Click-target listing:

***

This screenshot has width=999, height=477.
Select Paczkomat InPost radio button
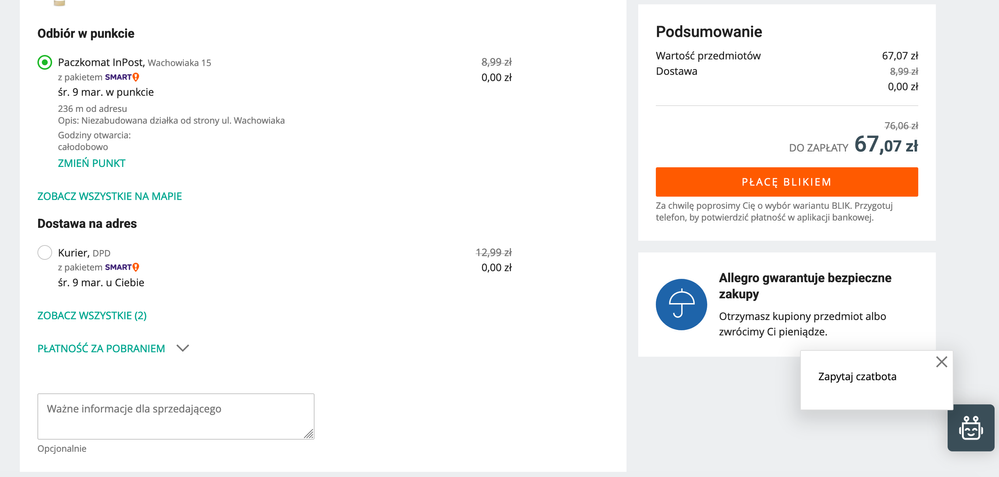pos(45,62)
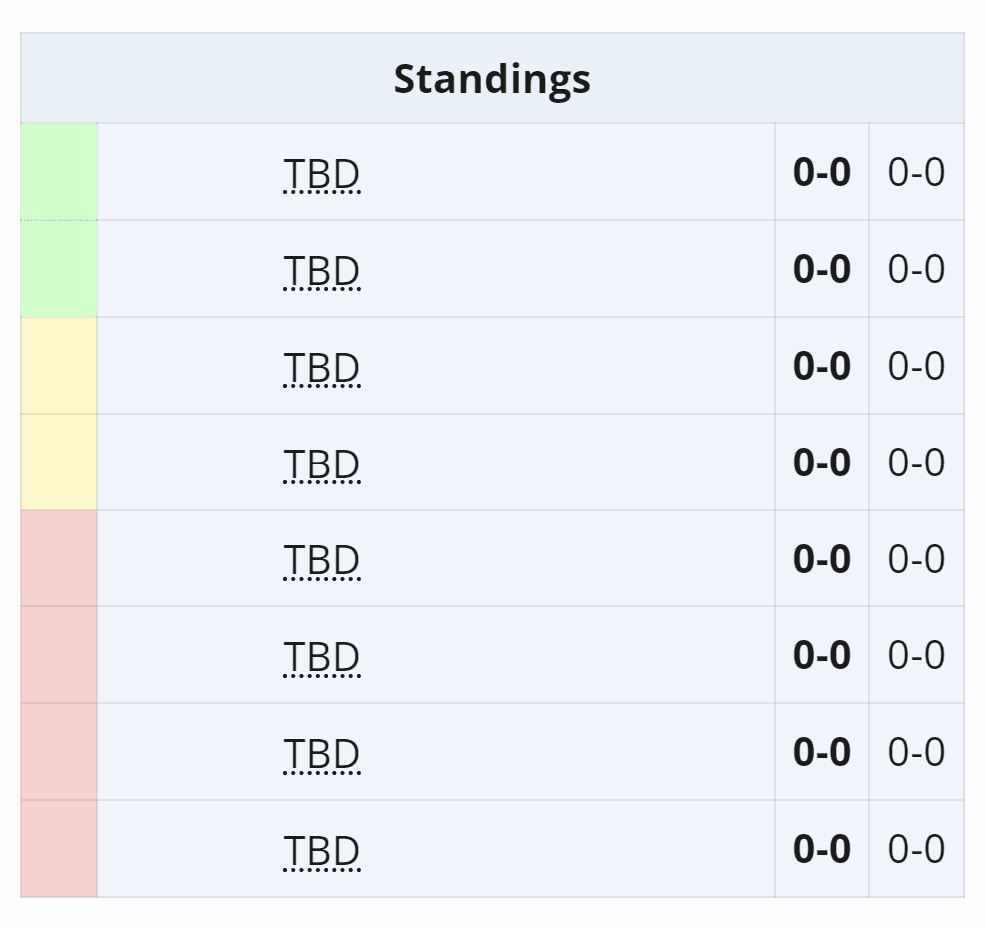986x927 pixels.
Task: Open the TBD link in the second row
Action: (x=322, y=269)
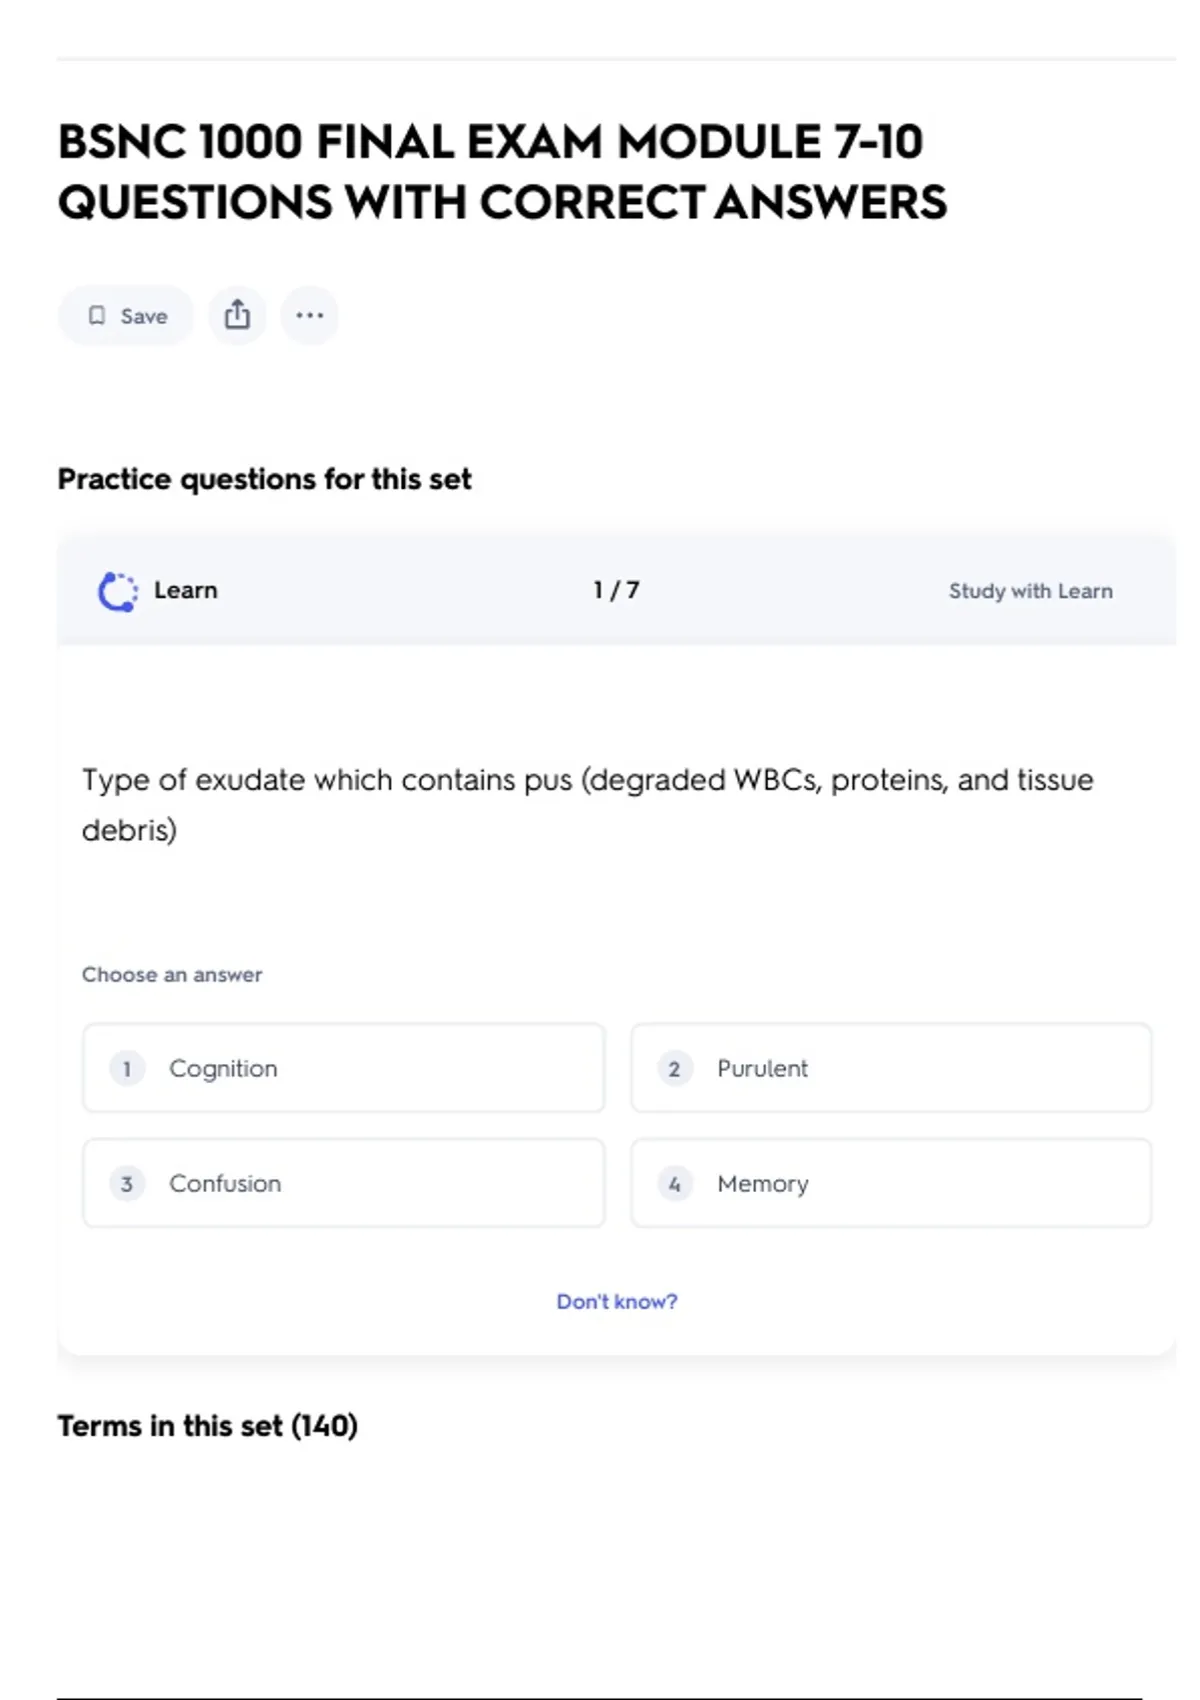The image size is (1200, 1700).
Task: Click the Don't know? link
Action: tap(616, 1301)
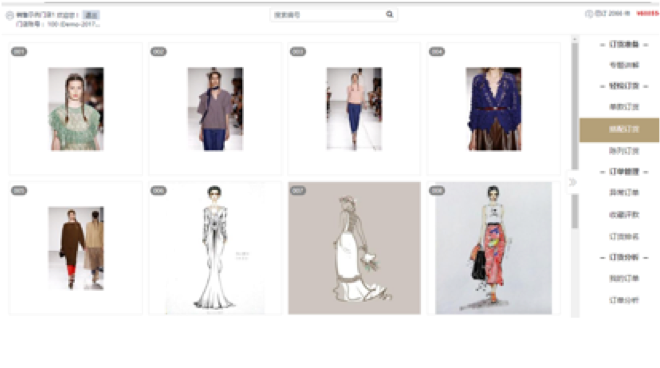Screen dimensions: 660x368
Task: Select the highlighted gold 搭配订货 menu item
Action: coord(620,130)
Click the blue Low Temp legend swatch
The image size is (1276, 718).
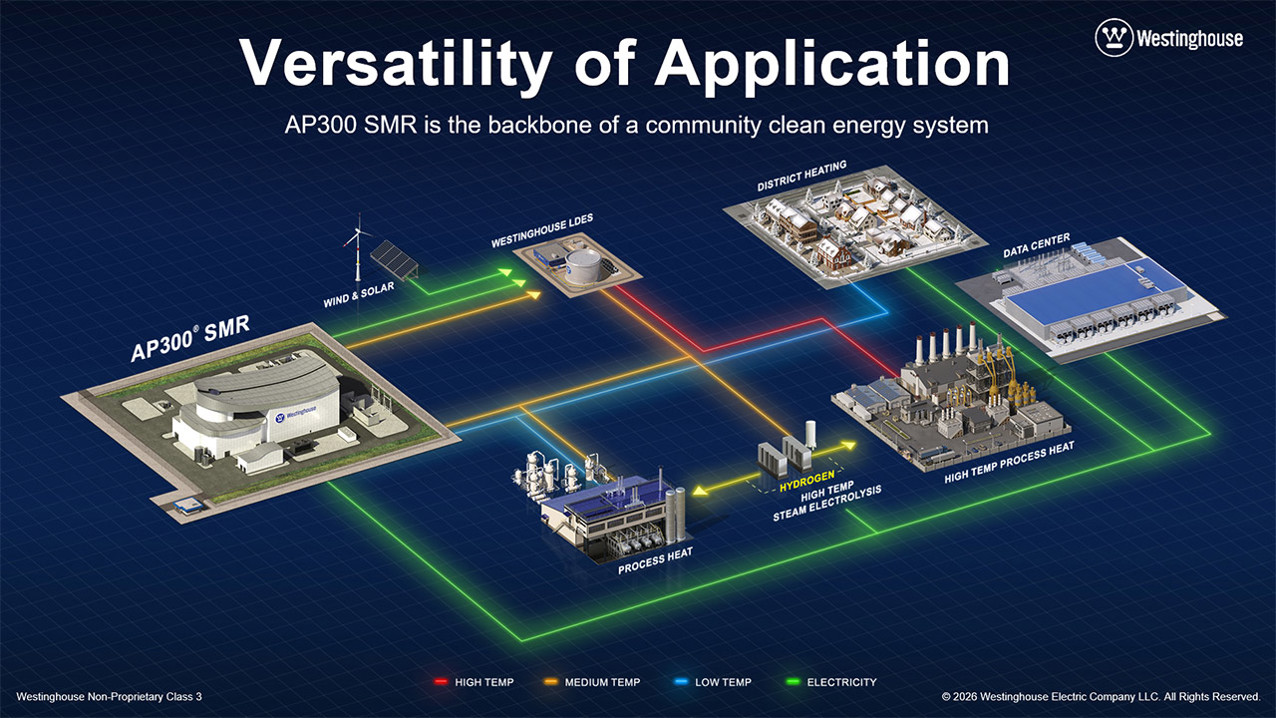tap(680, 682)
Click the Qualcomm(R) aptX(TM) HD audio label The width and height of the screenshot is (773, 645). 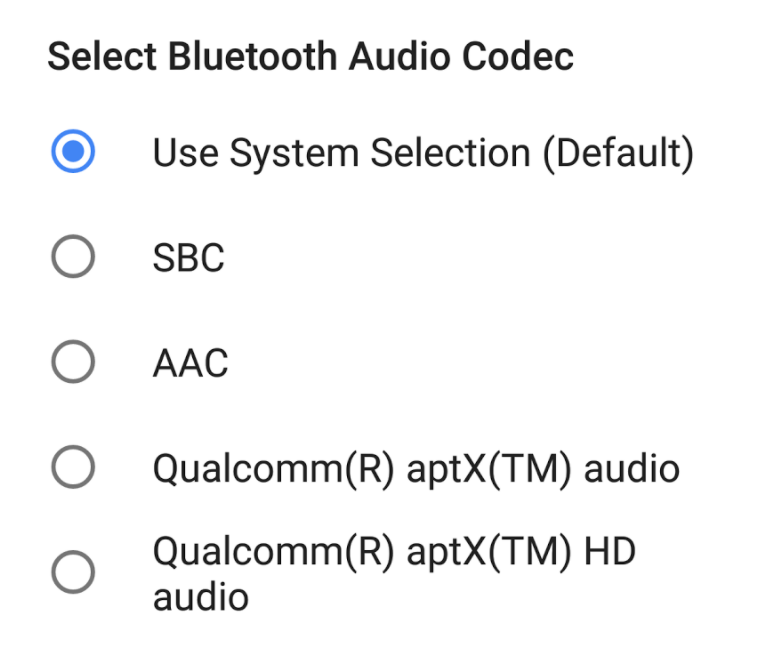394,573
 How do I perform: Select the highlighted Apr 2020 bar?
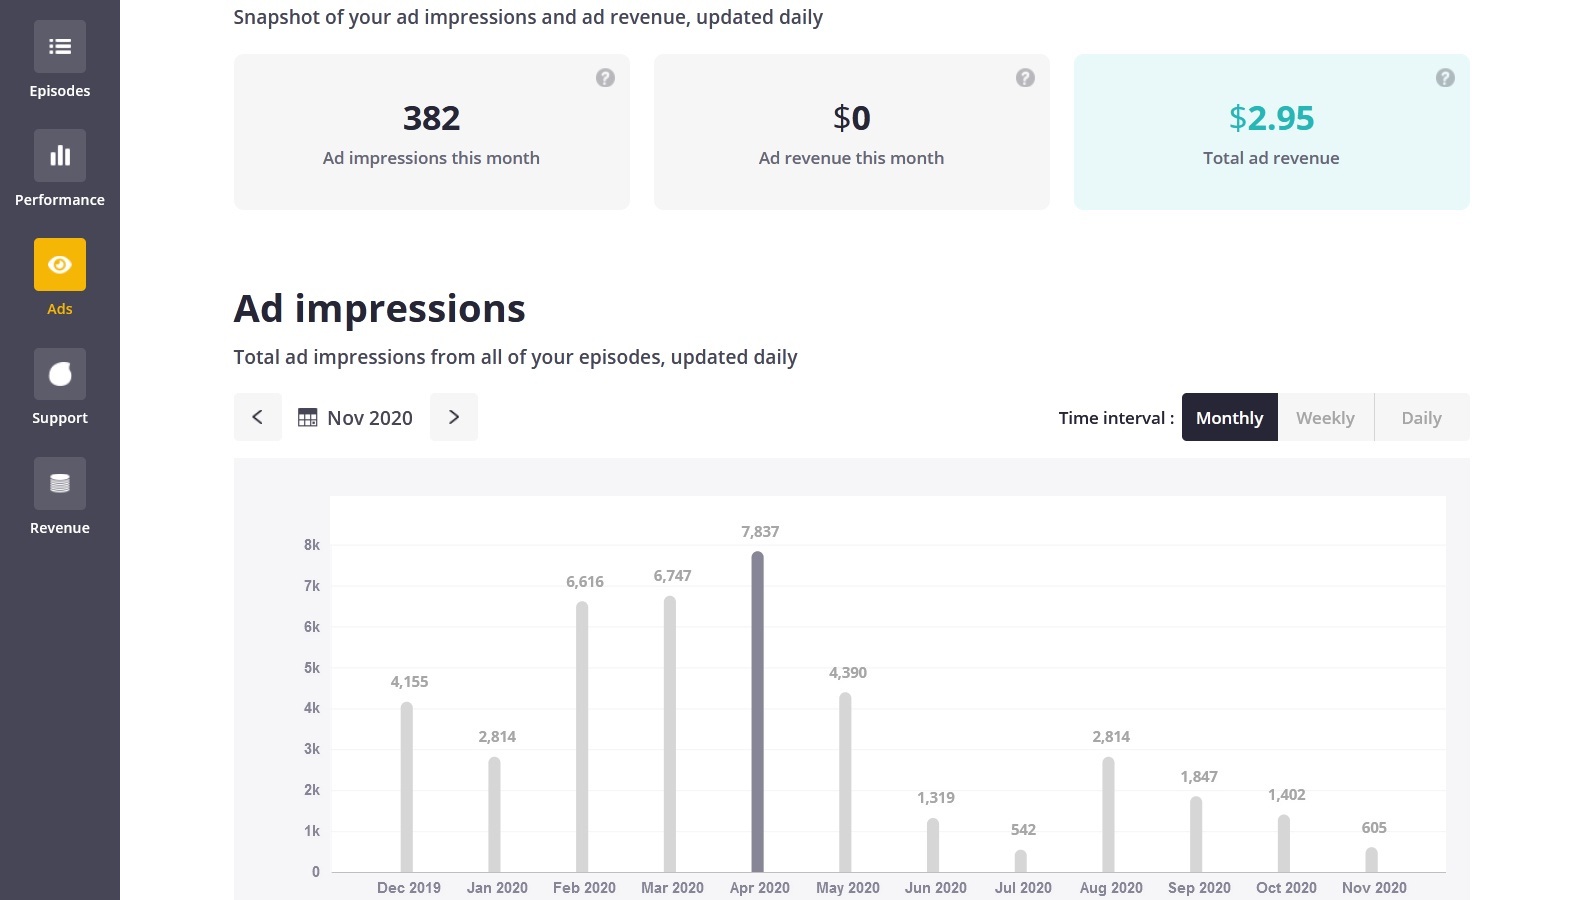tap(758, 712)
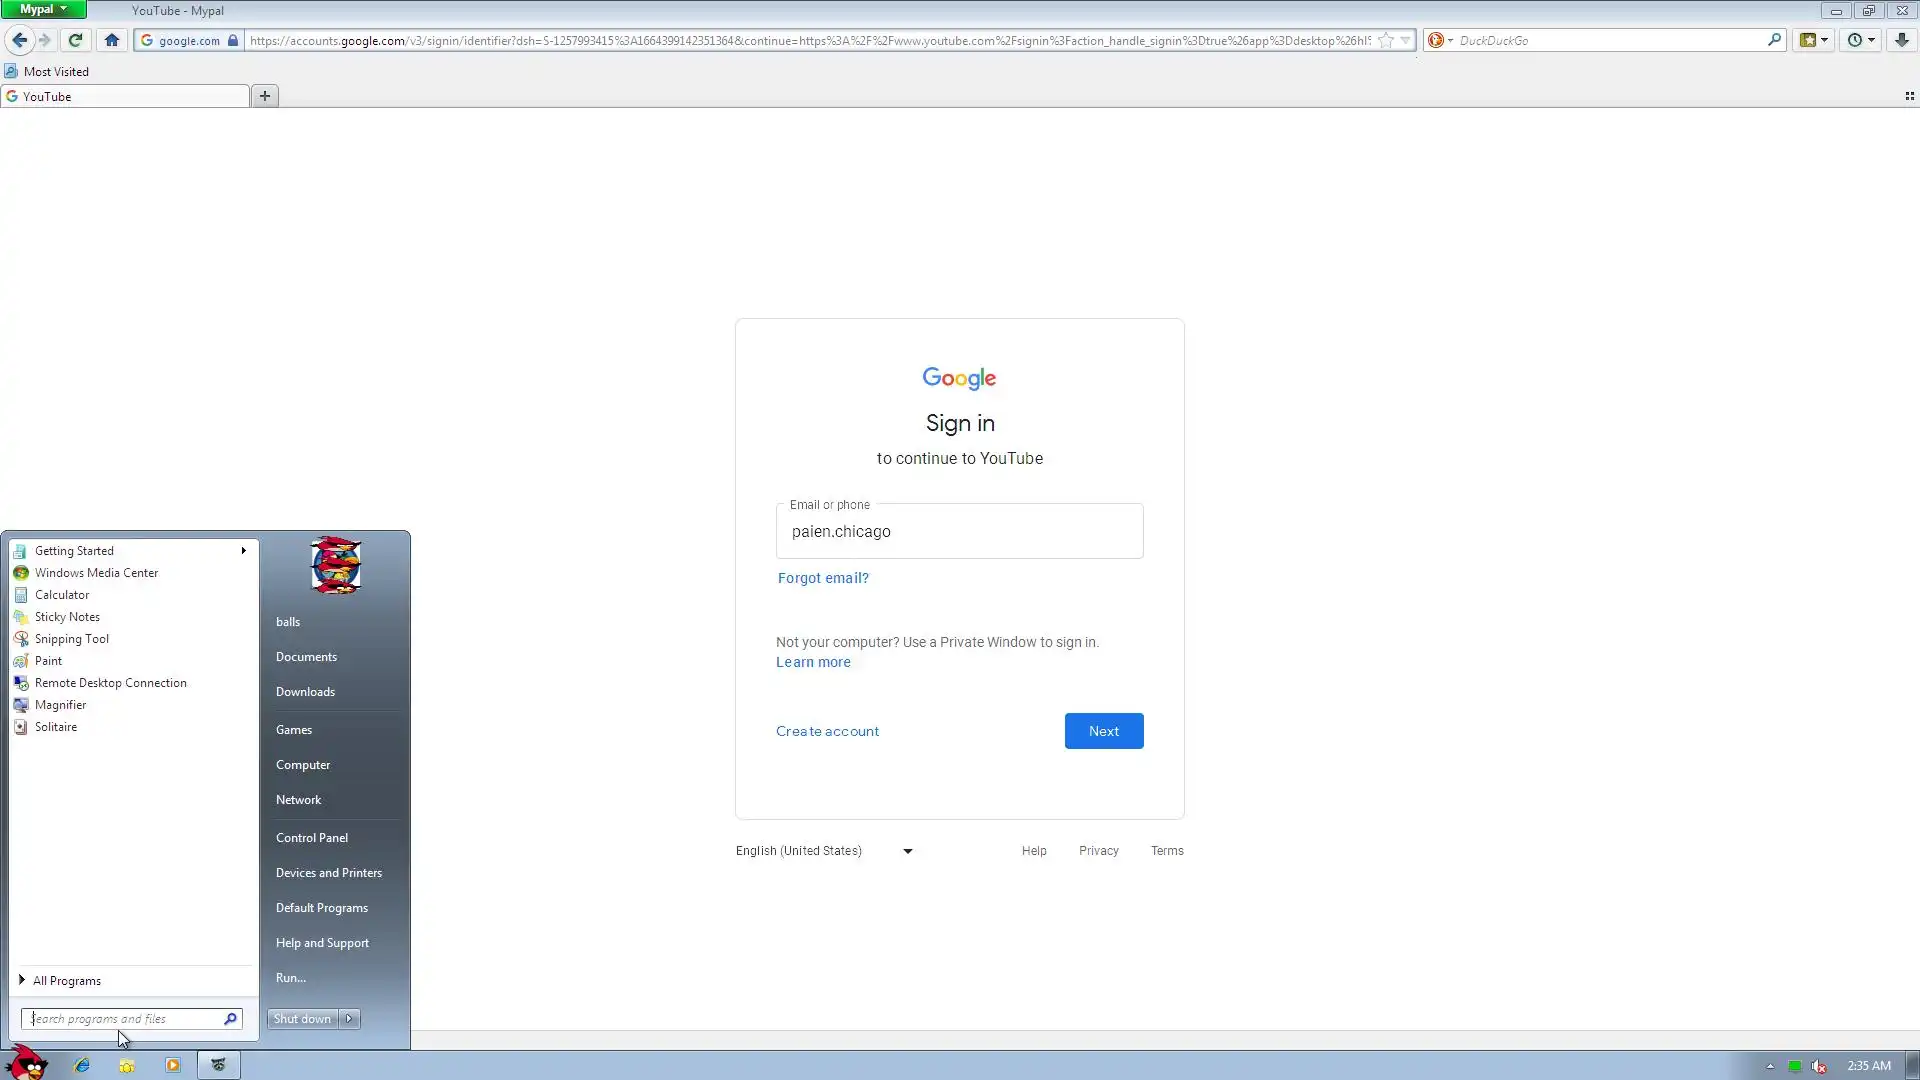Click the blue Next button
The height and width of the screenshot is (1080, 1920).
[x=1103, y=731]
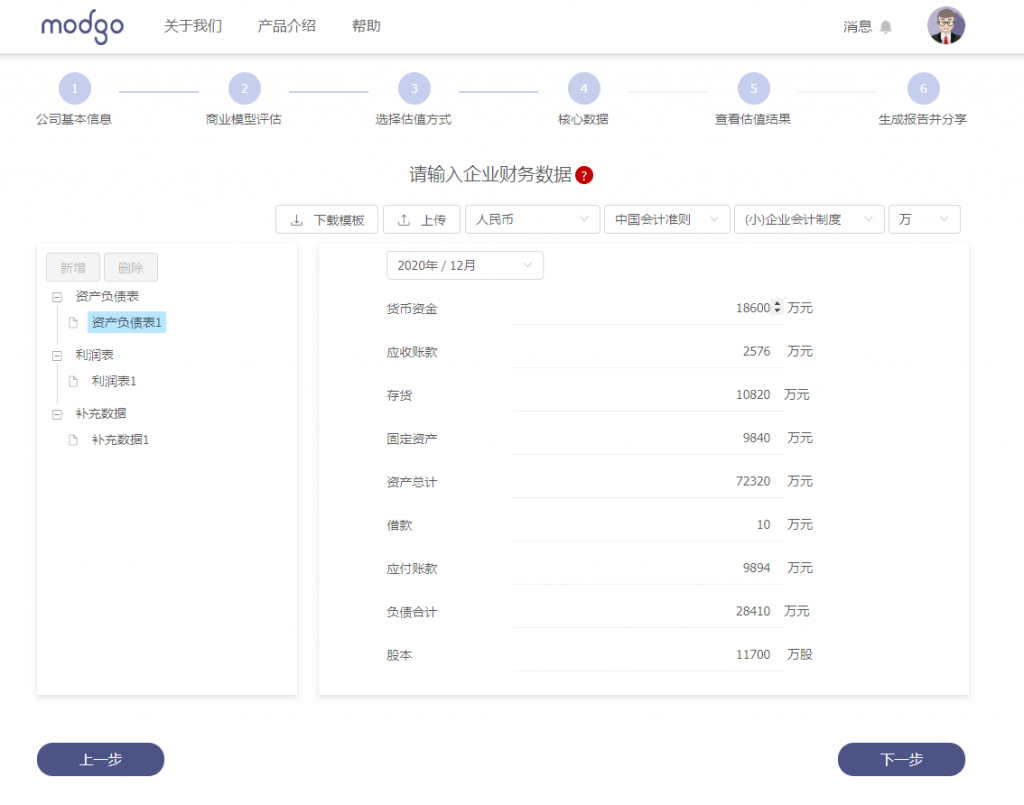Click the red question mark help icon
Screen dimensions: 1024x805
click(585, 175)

***

TASK REQUIREMENTS: Arrange the stretch of the listing from the line containing "How do I perform: Select" through the end of the listing as a numbered list, leaving out blank lines and pictures.

OUTPUT OF THE EXERCISE:
1.  How do I perform: Select the highlighted Apr 2020 bar?
2. tap(758, 712)
3. Click the blue Next button
4. The height and width of the screenshot is (1080, 1920).
5. [x=1103, y=731]
6. Click the red question mark help icon
7. Screen dimensions: 1024x805
8. click(585, 175)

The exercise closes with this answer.